*** Text block Section Begins ***
Thursday, July 12, 2012

Local Betes: Brittany (Give Shots a Shot)



This is Brittany, I asked her to share her story of being diabetic and to talk a little bit as to why she chooses shots over and insulin pump. Not only did she write a great piece, but she also gave it a great name "Give Shots a Shot!" very clever. Here is her story.

Hi My Name is Brittany and I have Type 1 Diabetes. I am currently on insulin shots and use Novolog and Lantus. I decided to switch from an insulin pump to shots when I hopped into my shower one day with my pump on. I realized shortly after it was no longer under warranty and was clearly on its last leg, so I gave shots a try and I have not looked back since. I am not sure if I feel better on shots or if my numbers are more controlled, but I feel much less restricted and had no idea the freedom that would come with it. I remember one time being in San Francisco at a Giants game and heard something similar to a pump beeping alerts.  My heart sank and I reacted to the beeping even though I had not been on the pump for year. I think I always carried around more concern than necessary when I was on it, even throughout the night I was concerned with its proximity to me and whether or not it was going to fall of the bed, ext.  I am so happy with my choice to give shots a try and am now doing my best to manage my life in this way.

 It is crazy to me that I have now had diabetes for 12 years. I was diagnosed when I was 14 and it has been an adventure ever since. I was in London, England when I first started having symptoms (of coarse at the time I did not know). I was in London for a month with my mom and the day after we got home, my mom was heading out with my dad and sister to Tennessee for my sisters softball nationals. I was gladly staying home because the fourteen year old that I was, wanted to spend the amount of time they were gone, with every one of my friends. In the two day increments I chose, my friends or their parents didn’t have enough time to notice what was actual wrong with me, but they all knew something was. At this point I was SO tired, unable to even lift my head at times; I was drinking constantly and using the bathroom an awful lot. I think the scariest part was the amount of weight I lost. I clearly remember being at the last friends’ house on the day my parents arrived to pick me up after the tournaments were over. The look of astonishments on my moms face I will never forget, it appeared as if she didn’t recognize me. Minutes before I had just thrown up red Kool-Aid all over my friends white bed and her mother was ready to take me to the hospital, but my parents took me instead. We took a few tests and went back home and waited for a call. I remember being in the bathroom and heard my parents and sister say continually, she is so skinny, she is so skinny and I could tell they were scared. When you see yourself in the mirror everyday you don’t realize the drastic changes that everyone else notices when they haven’t seen you in a while. (at this point I lost 11 pounds in 5 days and  literally looked like a Skelton). By the time I came from the bathroom, we got a call about the tests and they told us to come in immediately. I stayed in the hospital for a few days until I got well and then was released. My mom told me years later that the doctors informed her that if it had been 24 hours later, I would have been in a coma. My Blood sugar was 960 and my A1C 14. On top of not feeling well and being confused, I honestly think the worst part was being given diet jelly at the hospital when I was 97 pounds. It was the only time I got emotional over food, ha.
*** Text block Section Ends ***
__Action item A__. In the account of Brittany's diabetes diagnosis, what was her blood sugar reading?
__Action item B__. Pick up Brittany's Type 1 diabetes story after its last sentence and keep it going in the same voice.
*** Record excerpts Section Begins ***
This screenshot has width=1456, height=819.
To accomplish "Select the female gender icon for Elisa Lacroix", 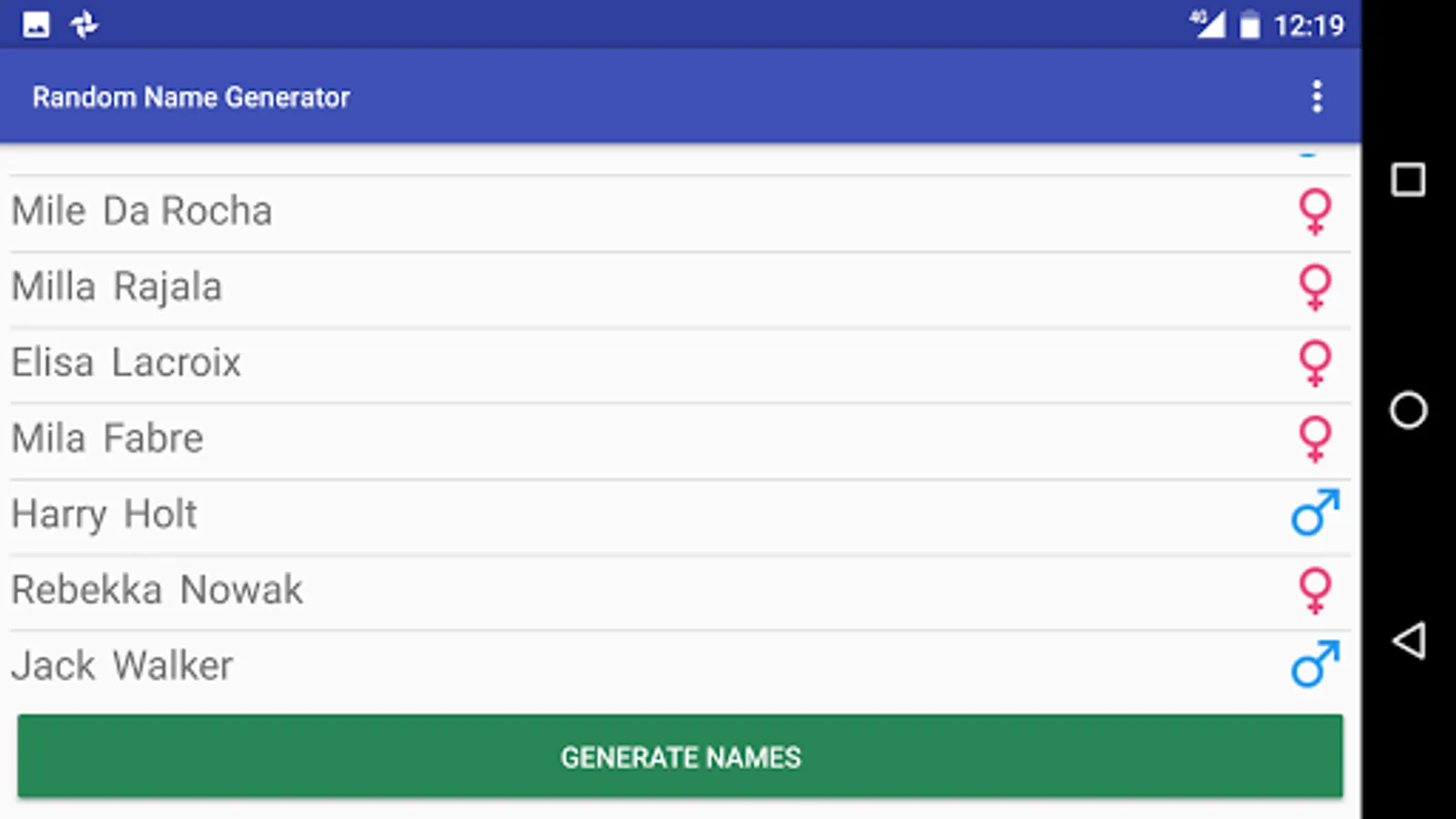I will pyautogui.click(x=1313, y=362).
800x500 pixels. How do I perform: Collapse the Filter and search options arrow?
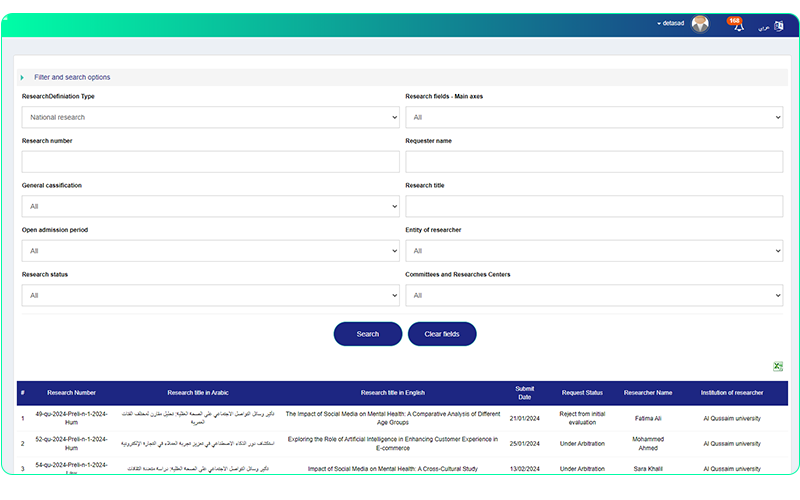pos(22,77)
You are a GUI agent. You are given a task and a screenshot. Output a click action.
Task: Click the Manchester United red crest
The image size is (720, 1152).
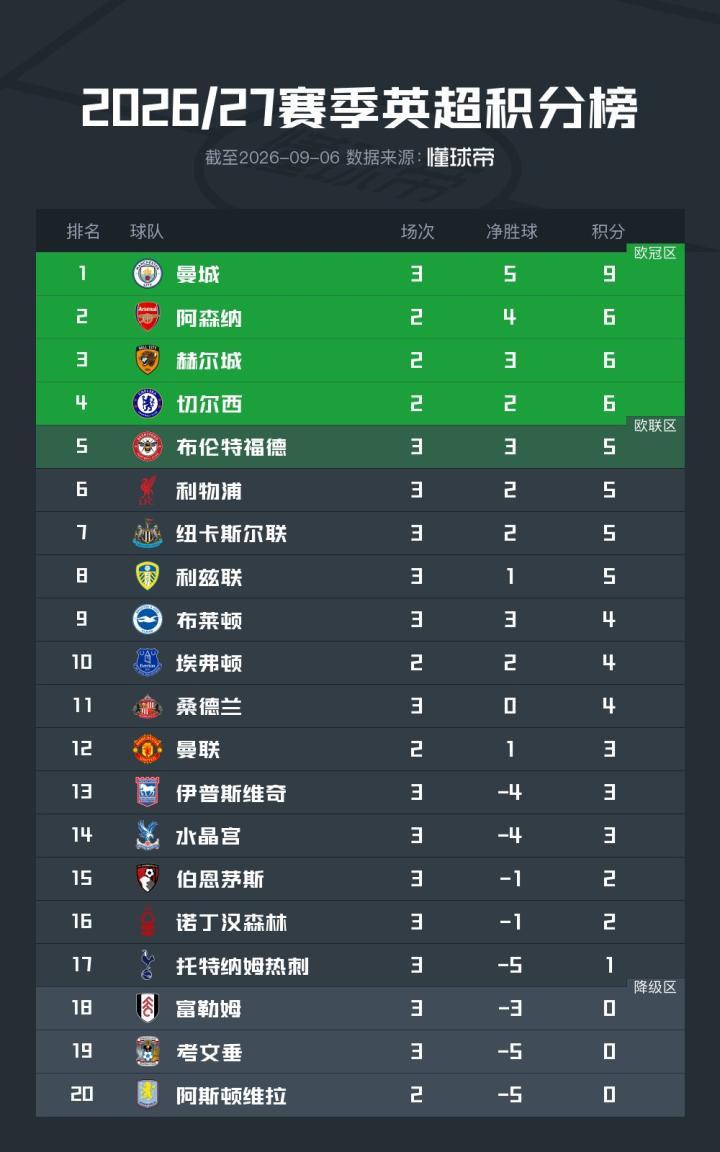tap(148, 749)
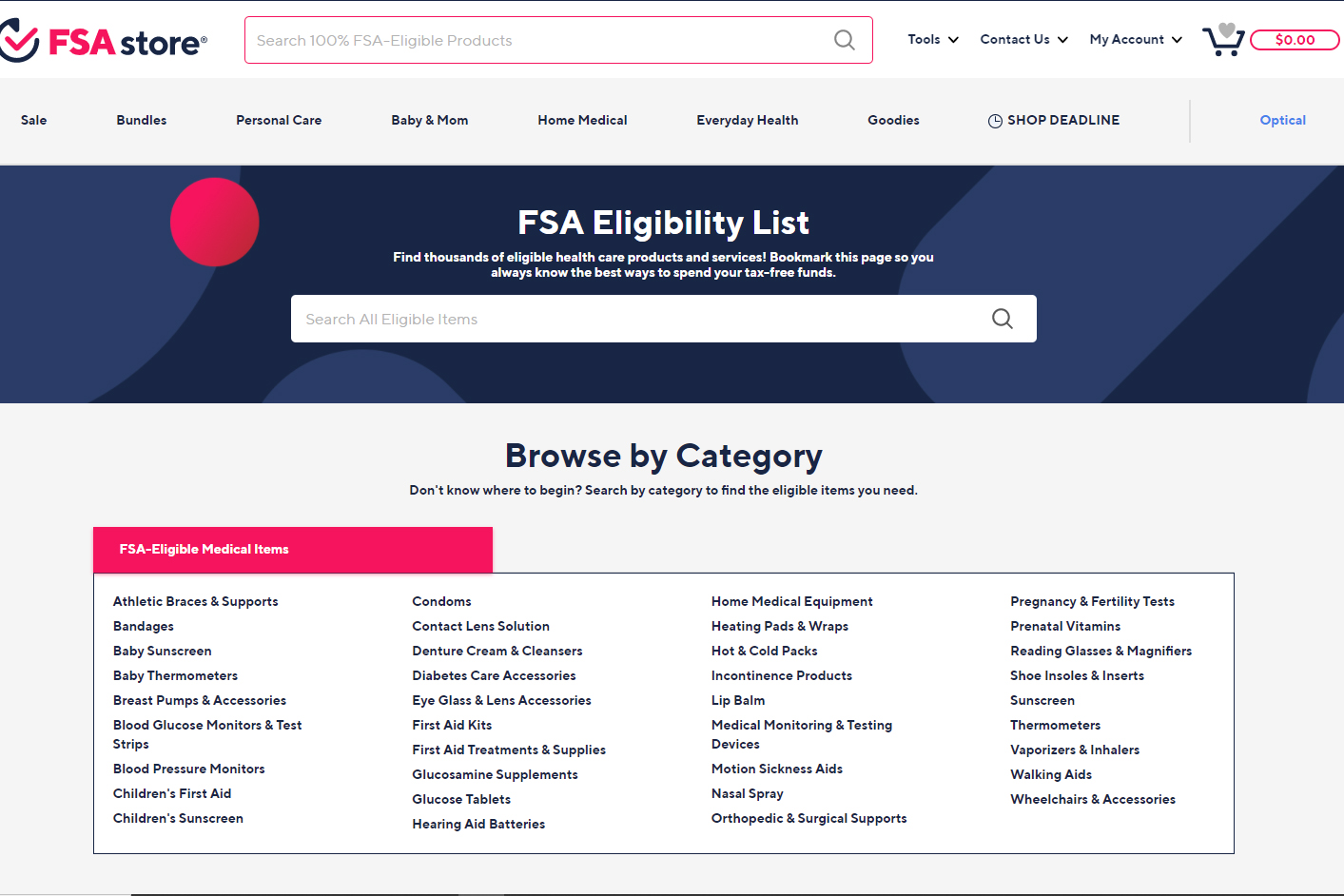Click the top search magnifier icon
Viewport: 1344px width, 896px height.
point(844,40)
*** Record excerpts Section Ends ***
__Exercise output A__. 960

__Exercise output B__.
 This actually leads me to a little bit about my only struggle with diabetes. After all having this disease really is not that bad. It is now just a part of my life and something I had to learn, like riding a bike. I don’t mind shots or really anything related to having it, but the hardest part for me is food and desiring to eat poorly simply for the fact that I believe my diabetes would be better if I ate a little more balanced. I have almost a rebellious attitude towards food because for so long I have felt guilty about eating sugary things. It is sadly hard to explain, but I guess I like not feeling restricted in any way. That seems to be the theme with me and diabetes and truthfully has more to do with me than the Betes. Overall, I am a pretty happy camper and excited to have friends who share similar struggles and joys. If I have any recommendation for a diabetic reading this, I would say…give shots a shot if you struggle at all with feeling restricted.